There’s a line I use when I describe a particularly scarring moment in my adolescence – “The Messiah said I was bad.” In many ways this accurately captures what happened. A dear friend of mine was caught in a desperate situation, and in order to protect herself – to get attention off of her and what was going on in her life – she started rumors about me. She spread lies, suggesting that I had crushes on a few older Church members and was therefore sinful. (This was huge in the puritanical constraints of the Unification Church.)

The lies reached Rev. Sun Myung Moon, who was, at that point, my Messiah. He heard, and believed, what people were saying about me and therefore decreed that I could no longer play with his daughters. (Well, technically he decreed that only children who were born to Church members whom he had Blessed in marriage could play with his children, but that was only to keep me away.) In other words, my Messiah said I was bad.

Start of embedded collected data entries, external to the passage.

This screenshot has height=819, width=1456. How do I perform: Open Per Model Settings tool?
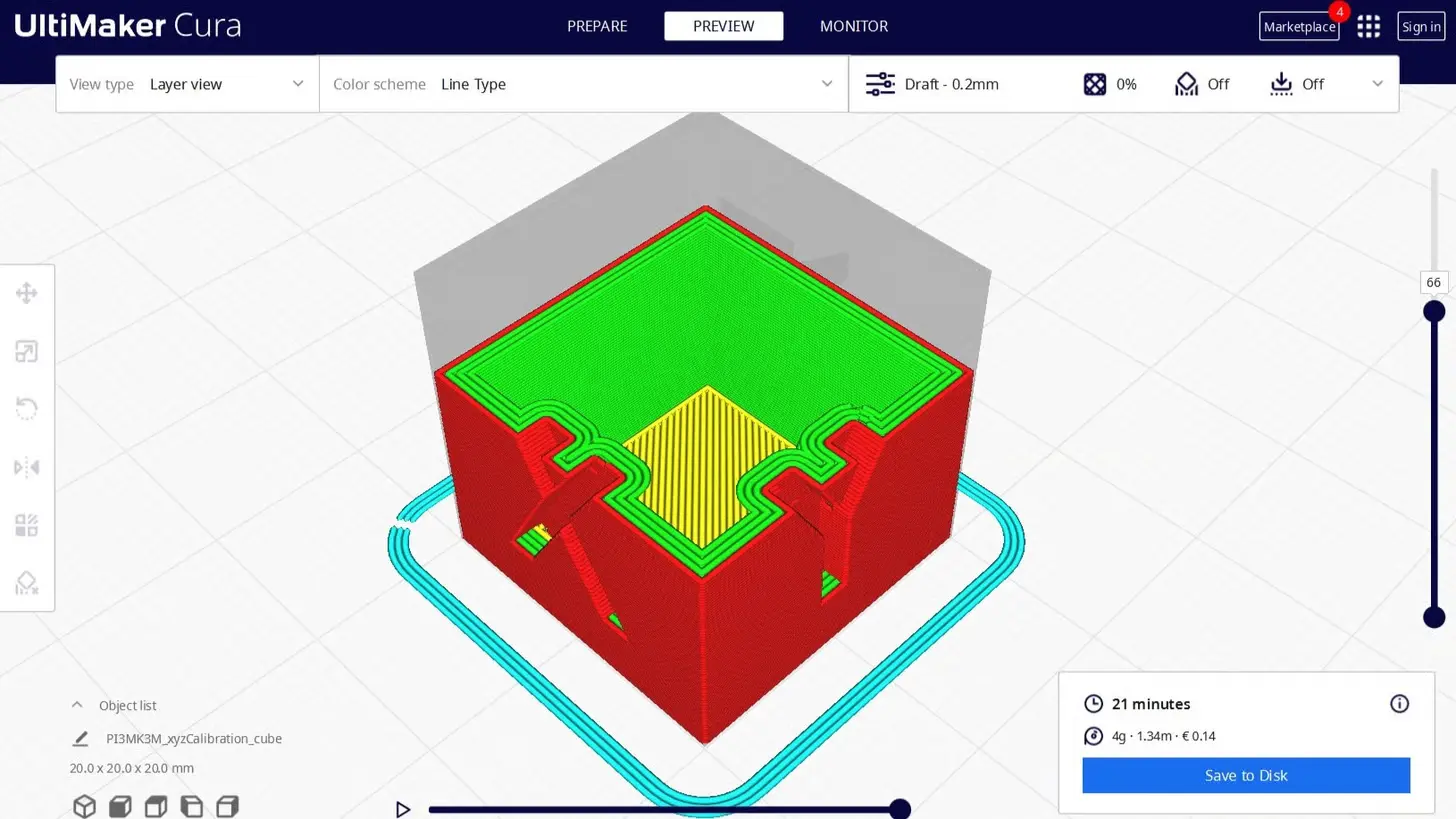tap(27, 525)
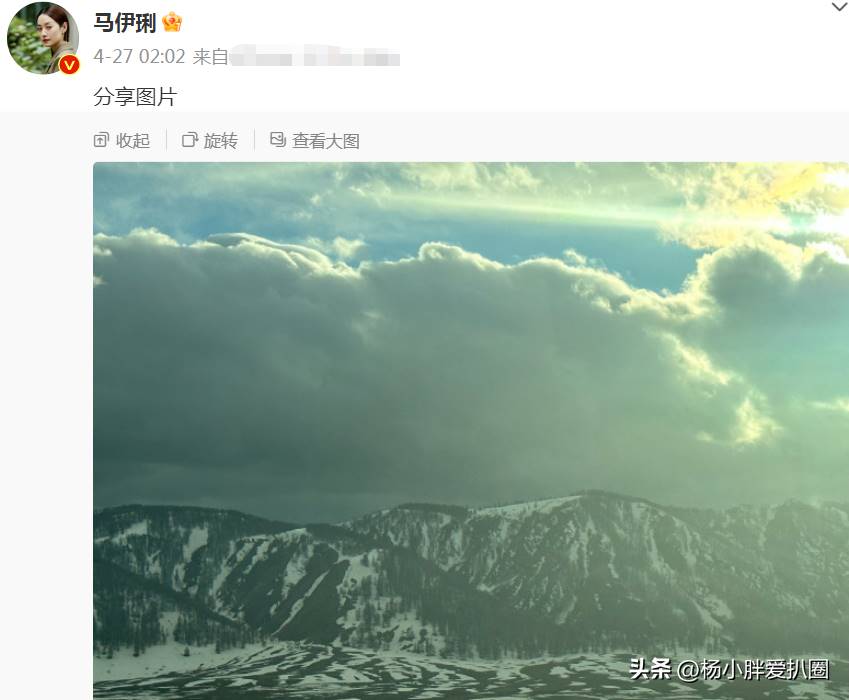Collapse the image via 收起 label
This screenshot has height=700, width=849.
(x=133, y=141)
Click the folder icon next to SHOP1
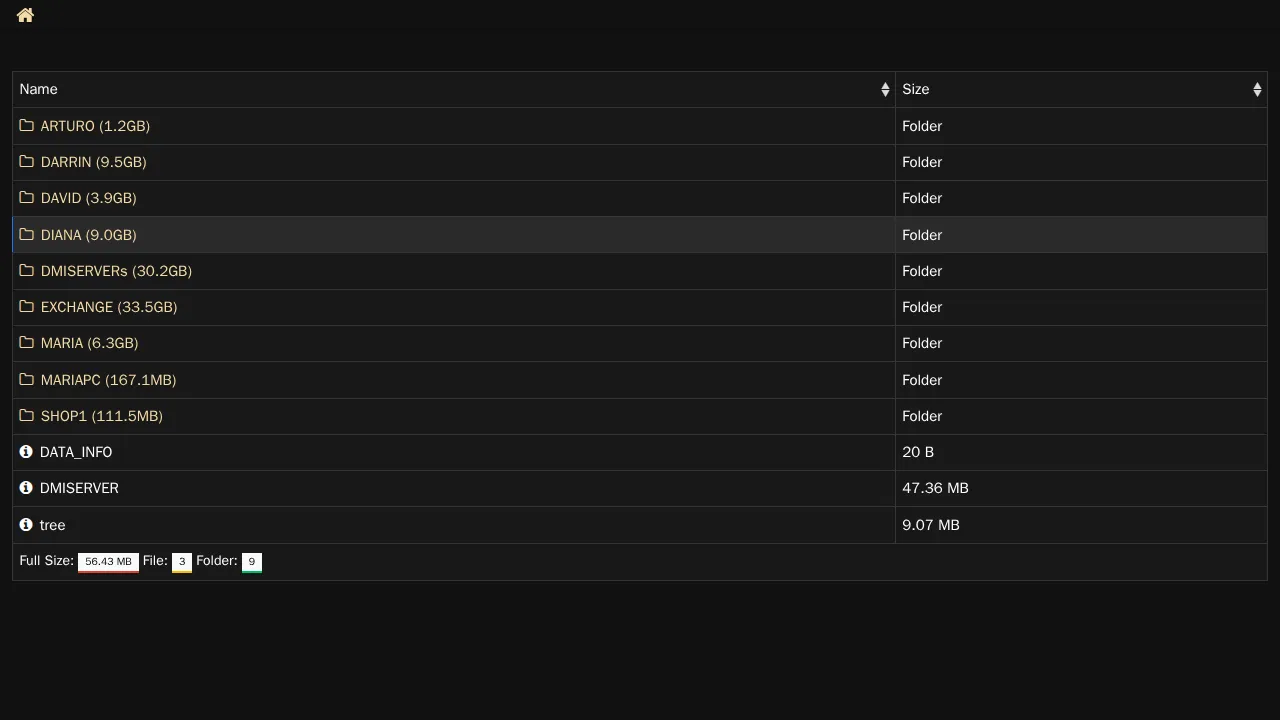The width and height of the screenshot is (1280, 720). (27, 416)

It took me years – and years of therapy – to realize fully that, at least in my non-adult mind at that time, this is what happened. I was punished for something I didn’t do. The man whom I thought was closest to God banished me. No wonder it scarred me.

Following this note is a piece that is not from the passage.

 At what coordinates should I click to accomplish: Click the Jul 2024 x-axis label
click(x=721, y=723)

Therefore, in order to help people understand the effect this had on me, I began to exclaim, “The Messiah said I was bad.” I hoped this might convey the weightiness, how traumatic it must have been for me.

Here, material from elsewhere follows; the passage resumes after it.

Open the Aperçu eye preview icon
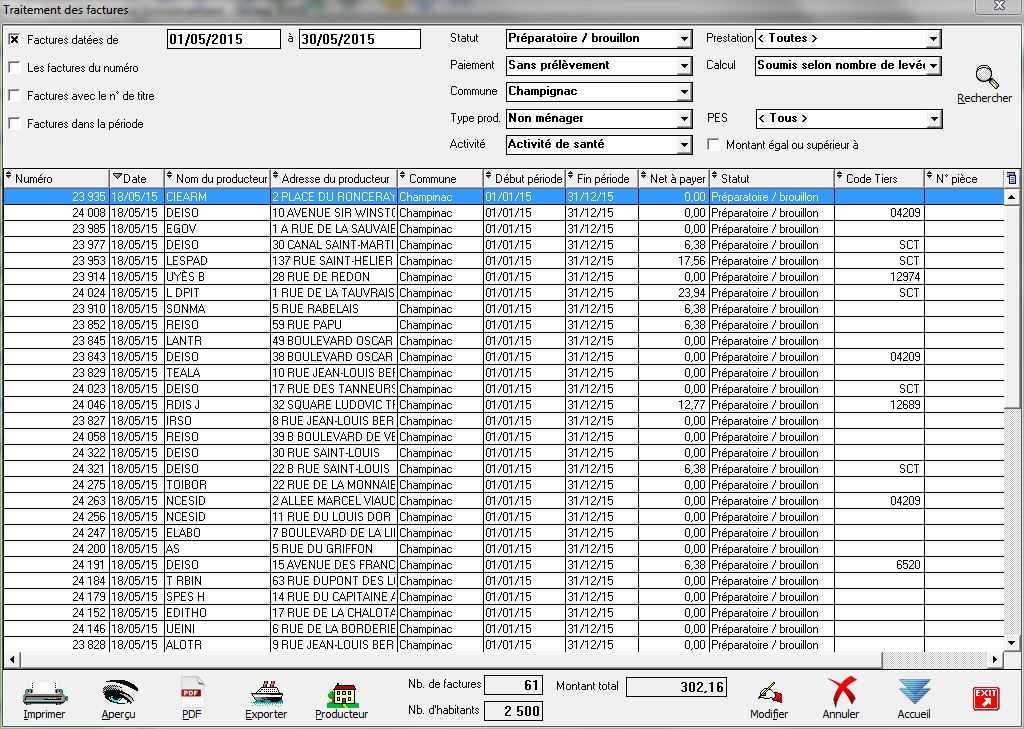1024x729 pixels. (x=119, y=693)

Until very recently, when someone who is very dear to me heard me say that (again), paused, and quietly offered, “I think you should stop calling him the Messiah.” Damn was she right.

Each time I called Rev. Moon the Messiah, I was unwittingly reinforcing that old belief in my brain. As an Executive Coach I have told my clients that they need to stop saying specific things if they want to release themselves from the patterns those specific things reinforce. My client who called all the younger workers in his office kids? I told him to stop, or he would never see them differently. My clients who tell me how they “can’t” do something? I tell them to stop, or they’ll be right and they won’t be able to do it.

But for myself, it somehow didn’t dawn on me that I also had to stop. That as traumatizing as it may have been when the man I used to consider my Messiah cast me away from his children, I needed to acknowledge – in my words as well as my beliefs and actions – that I no longer consider him my Messiah. Or any Messiah at that.

Our words are powerful. What we say, we believe. And we create. And we put out to others.

I’m no longer calling him the Messiah.